Structural changes of horseradish peroxidase in presence of low concentrations of urea

The presence of very low concentrations of the widely used denaturant urea induces structural changes in the monomeric heme-containing enzyme, horseradish peroxidase (HRP). Structural alterations in the protein were reflected in quenching studies of tryptophan fluorescence using the widely used quencher acrylamide. Stern-Volmer quenching constants measured in presence of urea, even in concentrations below 100 mm, were higher than those measured in absence of the denaturant. The fluorescence emission maximum of 1, 8-ANS, used as a probe for monitoring conformational changes in the enzyme, was blue-shifted from 530 nm in aqueous buffer to 518 nm when incorporated in native HRP. This blue shift increased further by 3 nm in presence of HRP preincubated with 100 mm urea, whereupon it steadily decreased with increasing urea concentration to become zero at 8 m urea. The mean fluorescence lifetime of 1,8-ANS incorporated in HRP was much higher than that of ANS in aqueous buffer, and showed continuous variation with the concentration of urea in which the enzyme was incubated.

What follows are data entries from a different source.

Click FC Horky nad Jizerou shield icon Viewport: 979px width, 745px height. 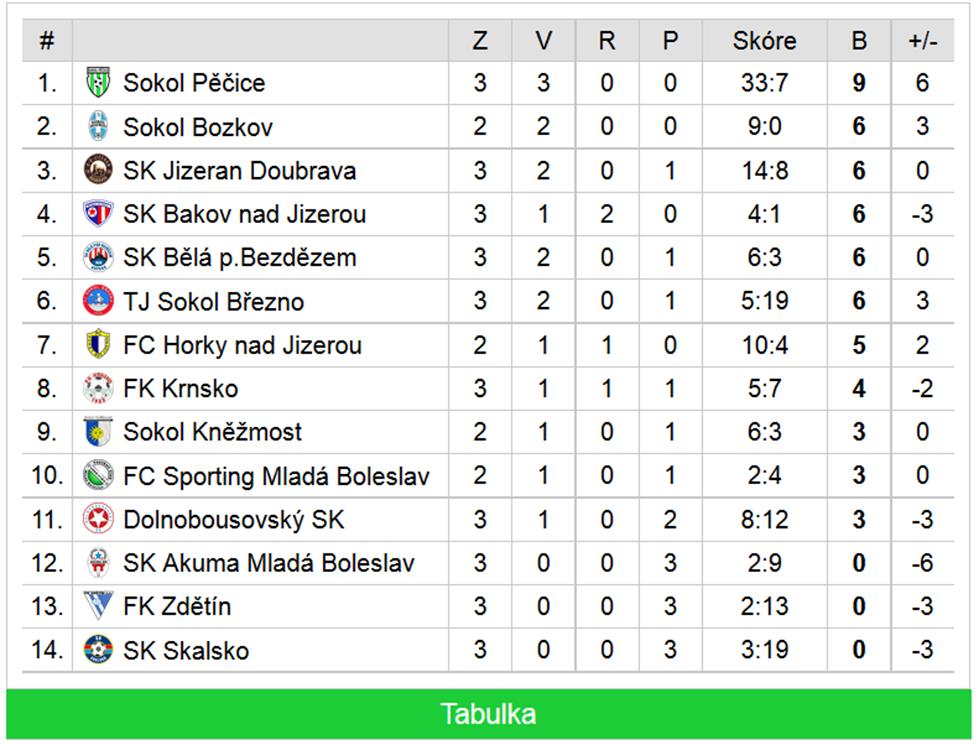[98, 345]
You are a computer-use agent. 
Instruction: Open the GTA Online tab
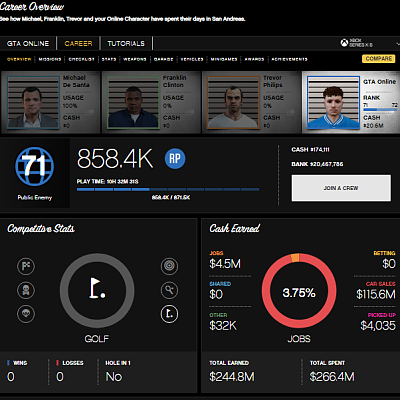pos(28,43)

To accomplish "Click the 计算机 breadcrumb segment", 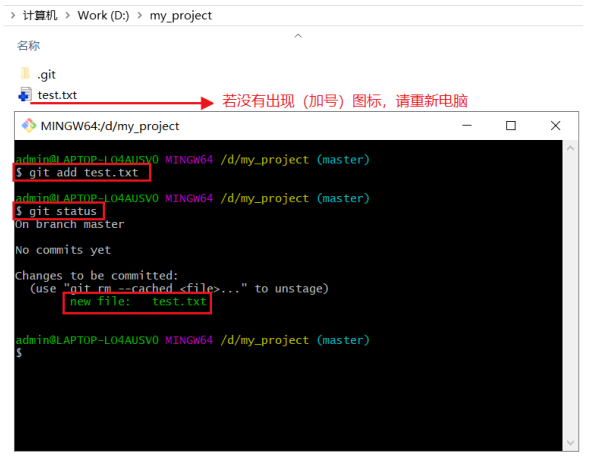I will [x=40, y=15].
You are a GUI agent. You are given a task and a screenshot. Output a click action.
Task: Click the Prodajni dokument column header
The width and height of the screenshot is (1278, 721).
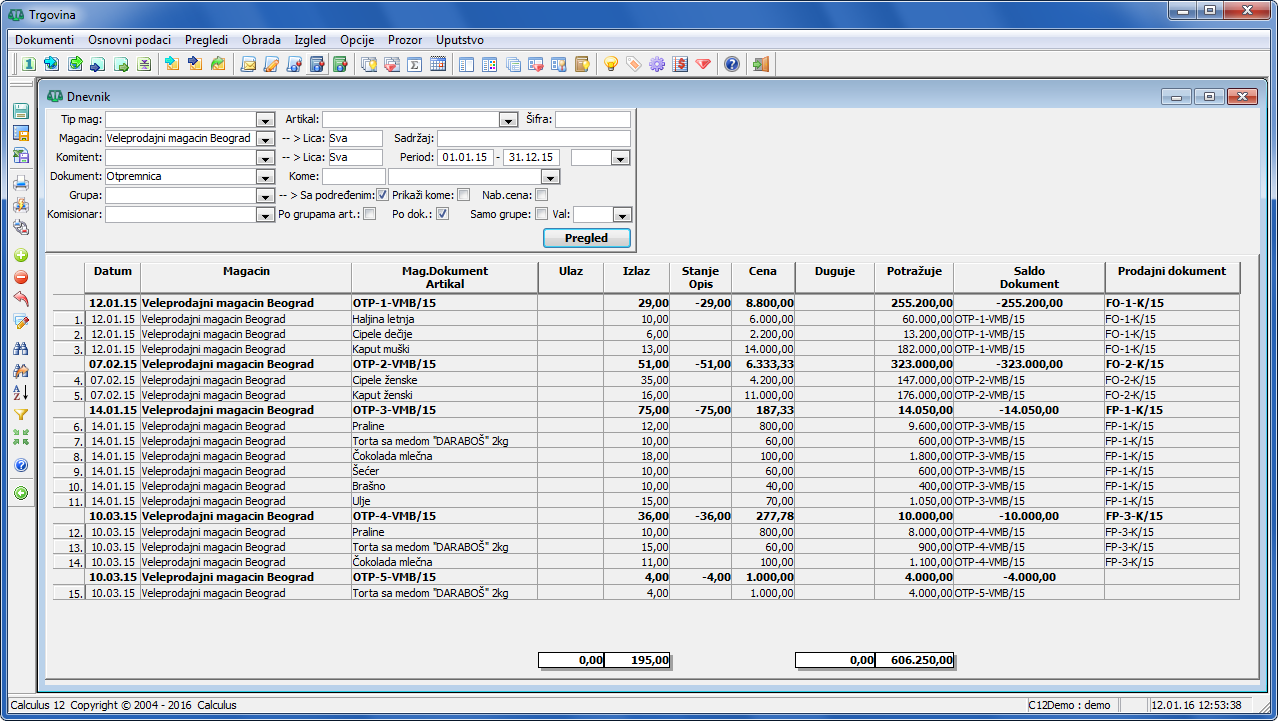pyautogui.click(x=1171, y=271)
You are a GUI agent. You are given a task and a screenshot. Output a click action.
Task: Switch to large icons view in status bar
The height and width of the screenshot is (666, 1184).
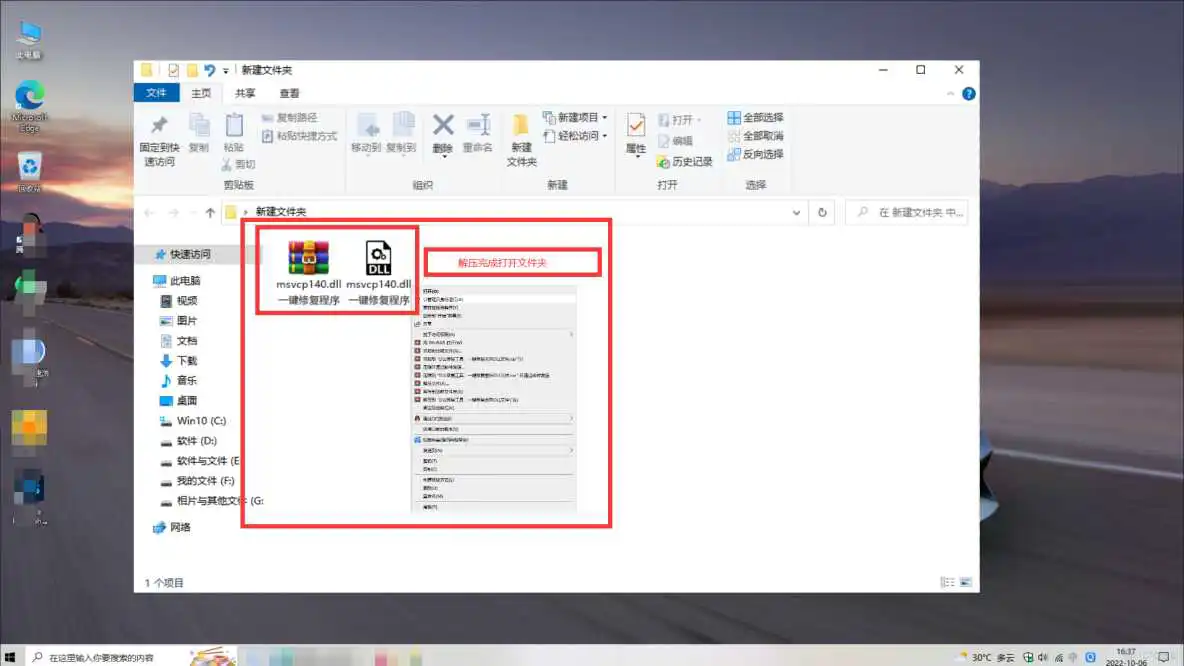click(x=963, y=580)
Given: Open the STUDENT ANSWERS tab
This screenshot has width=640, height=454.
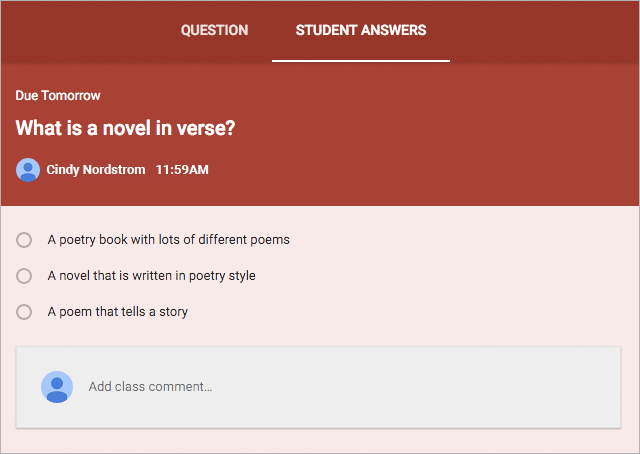Looking at the screenshot, I should pyautogui.click(x=360, y=30).
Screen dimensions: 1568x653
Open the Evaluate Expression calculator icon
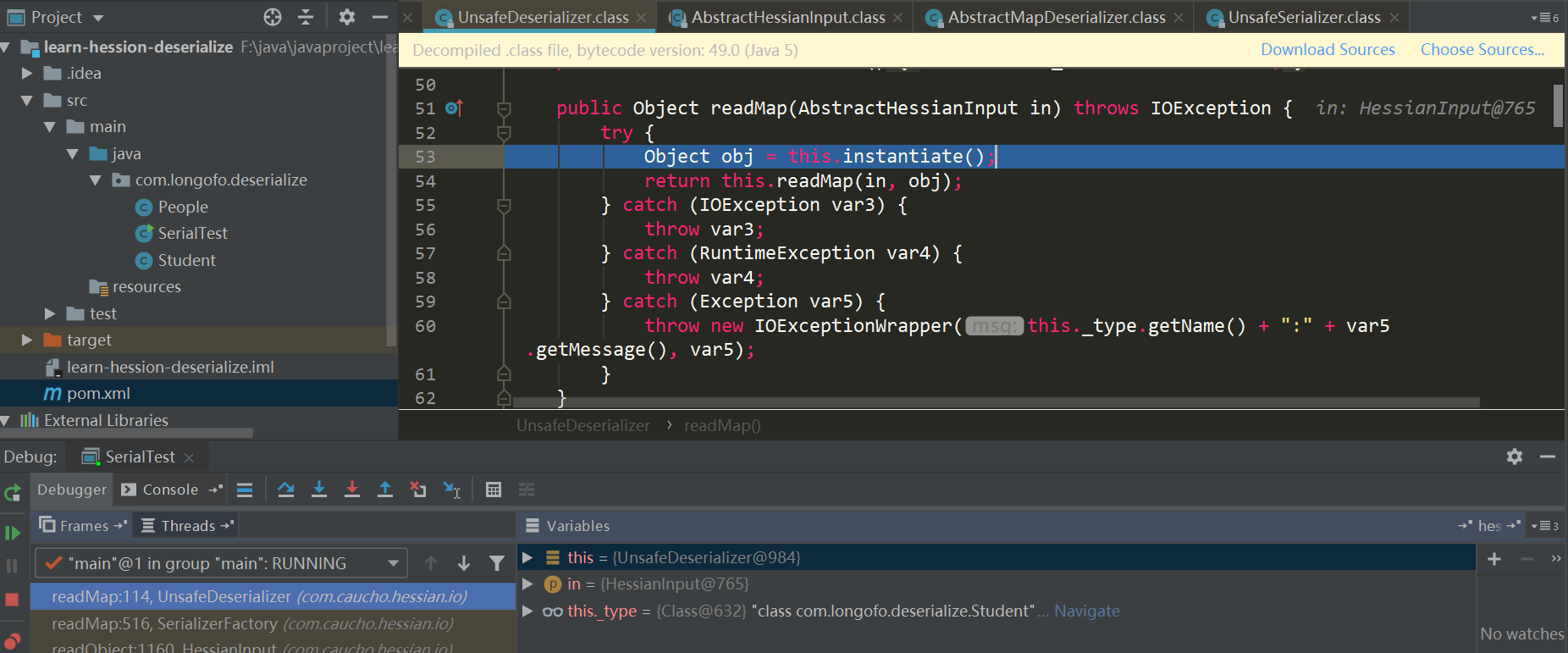(494, 490)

Systematic changes in the microenvironment of the heme moiety in HRP were also reflected in the visible CD spectra of the enzyme incubated with low concentrations of urea. These results are consistent with those of our earlier studies performed with the denaturant guanidinium chloride and indicate structural relaxation of HRP, with retention of enzymatic activity and native-like secondary structure, in presence of millimolar concentrations of urea.